After earning a communication degree from ACU, Jeff Giddens led the digital marketing team for Mark Cuban’s TV network and consulted with such organizations as Compassion International, Mercy Ships, Feed the Children and Dallas Theological Seminary before starting his company NextAfter.
After earning a communication degree from ACU, Jeff Giddens led the digital marketing team for Mark Cuban’s TV network and consulted with such organizations as Compassion International, Mercy Ships, Feed the Children and Dallas Theological Seminary before starting his company NextAfter.

So, what comes “next after” this?

It’s a question people ask every day, whether about the next work project or the next step in life.

For Jeff Giddens, ACU Class of 2005, and two friends, the answer was in the question itself, as they formed NextAfter, a company that helps nonprofit organizations leverage conversion rate optimization to grow fundraising revenue.

After earning a degree in communication from ACU, Jeff led the digital marketing team for Mark Cuban’s television network. He got into fundraising through a family business and transitioned to the nonprofit sector, working in marketing and membership for North Texas Public Broadcasting. He then transitioned to consulting, working with a number of organizations like Compassion International, Mercy Ships, Feed the Children, and Dallas Theological Seminary, helping them grow digital fundraising programs. But in 2011, he stumbled on the concept of conversion rate optimization, which changed the course of his career.

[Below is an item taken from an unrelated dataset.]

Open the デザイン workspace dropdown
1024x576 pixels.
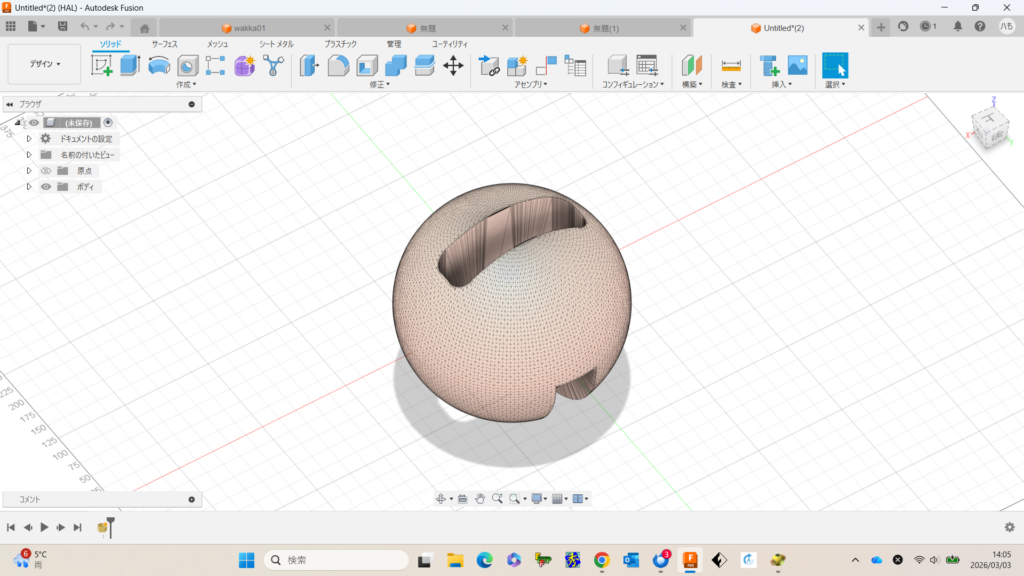[44, 64]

Conversion rate optimization, or CRO, is the tactic of testing to improve conversion metrics – whether that metric is revenue, transactions, average order value or retention. CRO is used commonly by high growth for-profit companies but is not well-known among nonprofits. While tech companies leverage optimization to grow revenue, often exponentially, nonprofits struggle to grow their fundraising – and grow their impact.

The idea for NextAfter came from this knowledge gap. It was while working for a fundraising agency that Jeff and his partners, Tim Kachuriak and Kevin Peters, began to realize the same optimization techniques used in the corporate world could work for nonprofits.

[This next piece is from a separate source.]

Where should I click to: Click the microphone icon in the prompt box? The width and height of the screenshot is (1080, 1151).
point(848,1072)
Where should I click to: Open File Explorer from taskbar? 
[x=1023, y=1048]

“Nonprofits often lack resources,” Jeff said. “That’s why optimization is so impactful – it doesn’t require many resources. It just forces you to look at things a new way: from the donors’ perspective.”

In their first optimization experiment for the George W. Bush Presidential Center, they changed one sentence of an email and saw a 42% increase in fundraising revenue.

“We were hooked,” Jeff said. “We knew we had something that would be tremendously valuable for nonprofit organizations.” Since then, they’ve run more than 1.000 fundraising experiments—and they freely share everything they have learned with the nonprofit community.

“NextAfter is not a nonprofit, but we are a cause-based organization – and our cause is generosity,” Jeff said. “The world we want to see could be created if people were more generous.”

And tapping into human nature works in their favor. “God designed us to be generous—we aren’t meant to hold onto our stuff tightly. That’s why it feels good to give—even for people who don’t have a faith,” Jeff said. “But everything in our culture tells us to get more stuff and hold onto it tightly. We have the blessing of helping more people experience the joy of giving.”

NextAfter grew quickly and was honored as one of Inc. 500’s fastest growing companies in America in 2015. In just four years, the company has grown to 13 employees spread from Vancouver, Canada, to the main office in Dallas, to Jacksonville, Florida.

Jeff, who serves as president, spoke at a TEDx session at ACU this spring on “How Optimization Can Save the World.”

Jeff and his partners count themselves lucky. They created a business that earns them a living but also gives them the feeling of making a difference in the world when they leave the office for the day. Earning a living without the “good feeling” part would not be soul-satisfying to any of them.

“The mission of any business,” Jeff said, “has to be something bigger than just making money. We get out of bed every day because we believe that optimization, applied to nonprofits, could help unleash the most generous generation in the history of the world. And that’s a cause worth working towards.”